Indicação de Kevin Warsh para o Federal Reserve
O secretário do Tesouro dos Estados Unidos, Scott Bessent, declarou na última sexta-feira, dia 13, que as audiências no Senado referentes à indicação de Kevin Warsh para a presidência do Federal Reserve (o banco central dos EUA) continuarão, mesmo diante da resistência de alguns parlamentares.
Continuidade das Audiências
De acordo com Bessent, “com base no meu entendimento, as audiências sobre Warsh no Senado seguirão em frente.” Durante uma entrevista à emissora CNBC, o secretário mencionou que se reuniu com senadores republicanos na terça-feira, dia 10, para discutir o andamento do processo de aprovação da indicação.
Resistência ao Processo de Aprovação
Bessent também reconheceu que o senador republicano Thom Tillis deseja adiar qualquer votação relacionada à indicação. Tillis tem expressado que bloqueará as escolhas do presidente dos EUA, Donald Trump, para a presidência do Fed, até que se encerrem as investigações do Departamento de Justiça (DoJ) que envolvem o atual líder do Fed, Jerome Powell, assim como um processo contra a diretora Lisa Cook na Suprema Corte.
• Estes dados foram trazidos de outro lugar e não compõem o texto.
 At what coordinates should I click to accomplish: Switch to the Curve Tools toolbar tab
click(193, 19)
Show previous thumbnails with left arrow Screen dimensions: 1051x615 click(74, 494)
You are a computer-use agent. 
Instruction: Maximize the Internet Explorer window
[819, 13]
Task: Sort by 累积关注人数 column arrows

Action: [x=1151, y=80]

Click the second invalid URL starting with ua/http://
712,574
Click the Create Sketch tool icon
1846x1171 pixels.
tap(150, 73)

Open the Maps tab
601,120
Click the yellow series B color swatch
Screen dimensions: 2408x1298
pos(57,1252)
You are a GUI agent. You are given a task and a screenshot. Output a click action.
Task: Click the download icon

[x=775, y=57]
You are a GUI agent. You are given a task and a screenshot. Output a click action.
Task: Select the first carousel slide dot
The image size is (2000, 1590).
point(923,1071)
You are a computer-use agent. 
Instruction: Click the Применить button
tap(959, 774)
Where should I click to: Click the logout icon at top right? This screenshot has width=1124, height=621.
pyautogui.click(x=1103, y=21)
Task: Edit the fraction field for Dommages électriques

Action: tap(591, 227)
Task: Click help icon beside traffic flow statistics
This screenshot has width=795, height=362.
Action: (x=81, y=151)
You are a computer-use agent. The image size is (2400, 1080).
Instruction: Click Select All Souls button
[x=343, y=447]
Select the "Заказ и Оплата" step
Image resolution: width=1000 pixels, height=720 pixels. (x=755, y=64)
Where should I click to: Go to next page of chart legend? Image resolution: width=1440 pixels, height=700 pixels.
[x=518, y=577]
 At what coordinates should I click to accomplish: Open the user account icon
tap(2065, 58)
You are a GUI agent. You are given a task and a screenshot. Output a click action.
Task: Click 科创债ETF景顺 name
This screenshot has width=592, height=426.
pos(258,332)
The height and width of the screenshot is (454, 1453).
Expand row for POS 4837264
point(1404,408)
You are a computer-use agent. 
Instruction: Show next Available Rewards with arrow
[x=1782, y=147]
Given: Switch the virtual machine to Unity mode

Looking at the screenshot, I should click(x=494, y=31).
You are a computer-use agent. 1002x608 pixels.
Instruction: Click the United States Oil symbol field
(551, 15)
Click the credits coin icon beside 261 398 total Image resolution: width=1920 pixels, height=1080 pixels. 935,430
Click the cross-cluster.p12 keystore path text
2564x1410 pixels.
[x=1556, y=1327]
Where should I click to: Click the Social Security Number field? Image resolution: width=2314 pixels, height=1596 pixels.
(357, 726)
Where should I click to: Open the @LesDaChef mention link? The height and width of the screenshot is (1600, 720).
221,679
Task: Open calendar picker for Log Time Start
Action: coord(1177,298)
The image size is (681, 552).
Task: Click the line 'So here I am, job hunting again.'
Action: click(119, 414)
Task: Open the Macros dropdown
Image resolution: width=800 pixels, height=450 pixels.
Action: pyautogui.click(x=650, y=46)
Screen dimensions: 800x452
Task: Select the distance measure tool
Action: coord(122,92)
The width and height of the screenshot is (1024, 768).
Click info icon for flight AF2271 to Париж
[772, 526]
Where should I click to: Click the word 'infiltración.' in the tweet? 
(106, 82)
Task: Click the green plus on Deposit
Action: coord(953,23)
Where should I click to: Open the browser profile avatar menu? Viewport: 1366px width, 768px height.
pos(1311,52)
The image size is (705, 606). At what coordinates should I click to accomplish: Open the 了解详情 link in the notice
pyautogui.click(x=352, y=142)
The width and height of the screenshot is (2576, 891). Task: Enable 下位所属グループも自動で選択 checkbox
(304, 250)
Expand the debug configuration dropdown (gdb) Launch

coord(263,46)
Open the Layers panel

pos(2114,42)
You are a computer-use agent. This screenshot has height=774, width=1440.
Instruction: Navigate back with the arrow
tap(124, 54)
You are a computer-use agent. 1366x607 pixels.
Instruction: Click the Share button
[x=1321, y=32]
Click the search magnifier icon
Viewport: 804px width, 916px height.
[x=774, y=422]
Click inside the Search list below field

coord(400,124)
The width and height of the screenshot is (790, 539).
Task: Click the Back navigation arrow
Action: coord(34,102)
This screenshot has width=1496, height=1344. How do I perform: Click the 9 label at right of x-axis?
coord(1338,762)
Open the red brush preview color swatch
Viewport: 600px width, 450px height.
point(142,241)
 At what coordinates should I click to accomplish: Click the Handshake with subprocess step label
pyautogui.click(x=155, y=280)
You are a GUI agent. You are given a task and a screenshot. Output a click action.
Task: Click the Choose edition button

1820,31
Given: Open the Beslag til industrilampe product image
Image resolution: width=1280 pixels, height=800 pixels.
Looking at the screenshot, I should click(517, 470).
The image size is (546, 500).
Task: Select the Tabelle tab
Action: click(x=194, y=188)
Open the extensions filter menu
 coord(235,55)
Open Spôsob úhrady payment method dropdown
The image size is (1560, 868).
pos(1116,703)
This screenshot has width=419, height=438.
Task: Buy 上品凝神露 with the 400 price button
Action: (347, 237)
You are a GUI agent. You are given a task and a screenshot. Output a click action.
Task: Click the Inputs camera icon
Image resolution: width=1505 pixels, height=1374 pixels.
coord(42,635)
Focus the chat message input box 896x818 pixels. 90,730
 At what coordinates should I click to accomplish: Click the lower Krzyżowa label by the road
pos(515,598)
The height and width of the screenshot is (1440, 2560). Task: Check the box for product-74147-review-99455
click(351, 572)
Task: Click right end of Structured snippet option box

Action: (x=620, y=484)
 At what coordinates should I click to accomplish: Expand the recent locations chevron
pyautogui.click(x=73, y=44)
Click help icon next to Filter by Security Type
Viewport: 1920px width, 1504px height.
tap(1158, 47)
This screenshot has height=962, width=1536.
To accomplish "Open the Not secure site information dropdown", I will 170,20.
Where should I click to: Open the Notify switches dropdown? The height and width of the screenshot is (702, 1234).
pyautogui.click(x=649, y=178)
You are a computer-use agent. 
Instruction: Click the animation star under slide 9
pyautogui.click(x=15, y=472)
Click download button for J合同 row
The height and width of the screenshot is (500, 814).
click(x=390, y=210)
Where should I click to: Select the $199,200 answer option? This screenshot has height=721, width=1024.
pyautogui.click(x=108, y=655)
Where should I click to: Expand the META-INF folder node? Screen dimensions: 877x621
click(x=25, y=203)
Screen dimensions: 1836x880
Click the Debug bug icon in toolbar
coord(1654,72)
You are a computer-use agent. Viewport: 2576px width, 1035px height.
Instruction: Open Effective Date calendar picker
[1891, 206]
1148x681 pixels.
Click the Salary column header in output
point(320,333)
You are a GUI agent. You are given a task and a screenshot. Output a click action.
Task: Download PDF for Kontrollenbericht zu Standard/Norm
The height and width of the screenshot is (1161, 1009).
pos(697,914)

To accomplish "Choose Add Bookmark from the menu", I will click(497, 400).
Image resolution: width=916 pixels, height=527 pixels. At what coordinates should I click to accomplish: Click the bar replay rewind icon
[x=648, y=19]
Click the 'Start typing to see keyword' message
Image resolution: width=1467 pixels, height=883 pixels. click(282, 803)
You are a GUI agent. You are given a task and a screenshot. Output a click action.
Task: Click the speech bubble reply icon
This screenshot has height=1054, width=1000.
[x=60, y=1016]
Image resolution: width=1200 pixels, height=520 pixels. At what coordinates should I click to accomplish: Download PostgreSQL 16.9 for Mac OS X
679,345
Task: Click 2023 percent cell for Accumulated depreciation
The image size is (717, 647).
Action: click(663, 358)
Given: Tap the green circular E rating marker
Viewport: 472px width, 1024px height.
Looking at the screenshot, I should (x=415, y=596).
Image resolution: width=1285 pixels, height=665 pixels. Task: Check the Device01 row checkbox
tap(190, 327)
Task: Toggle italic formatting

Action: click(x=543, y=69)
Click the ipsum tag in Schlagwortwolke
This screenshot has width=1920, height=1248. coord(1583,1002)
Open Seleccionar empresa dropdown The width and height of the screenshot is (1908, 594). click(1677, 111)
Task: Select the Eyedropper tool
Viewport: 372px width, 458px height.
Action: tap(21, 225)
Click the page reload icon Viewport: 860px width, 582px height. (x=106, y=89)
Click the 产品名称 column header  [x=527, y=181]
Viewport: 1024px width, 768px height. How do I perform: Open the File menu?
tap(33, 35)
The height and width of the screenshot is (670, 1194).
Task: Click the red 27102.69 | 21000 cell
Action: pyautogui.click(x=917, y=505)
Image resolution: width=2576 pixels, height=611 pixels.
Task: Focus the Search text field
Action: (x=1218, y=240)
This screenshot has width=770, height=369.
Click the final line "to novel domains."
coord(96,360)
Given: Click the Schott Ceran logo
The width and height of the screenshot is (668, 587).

O secretário do Tesouro ressaltou que o governo “não exerce influência” em questões que dizem respeito ao Federal Reserve.
Impasse Bipartidário
A indicação de Warsh ao comando do Fed gerou uma situação de impasse bipartidário no Senado logo após seu nome ser anunciado por Trump. A democrata Elizabeth Warren e Tillis lideraram um esforço que condiciona o avanço da nomeação à suspensão das investigações do DoJ contra a alta cúpula do banco central. Ambos os políticos têm enfatizado a importância de manter a independência do Fed em relação ao governo Trump.
Posição dos Senadores
Tillis declarou, no dia da indicação, que embora considerasse Warsh uma pessoa qualificada, se oporia à confirmação de qualquer indicado ao Fed até que a investigação contra Powell fosse “totalmente e transparentemente resolvida.” Por outro lado, Warren caracterizou a indicação como parte de uma estratégia de Trump para aumentar sua influência sobre o banco central e recomendou que os republicanos não prosseguissem com a nomeação enquanto as investigações se mantivessem ativas.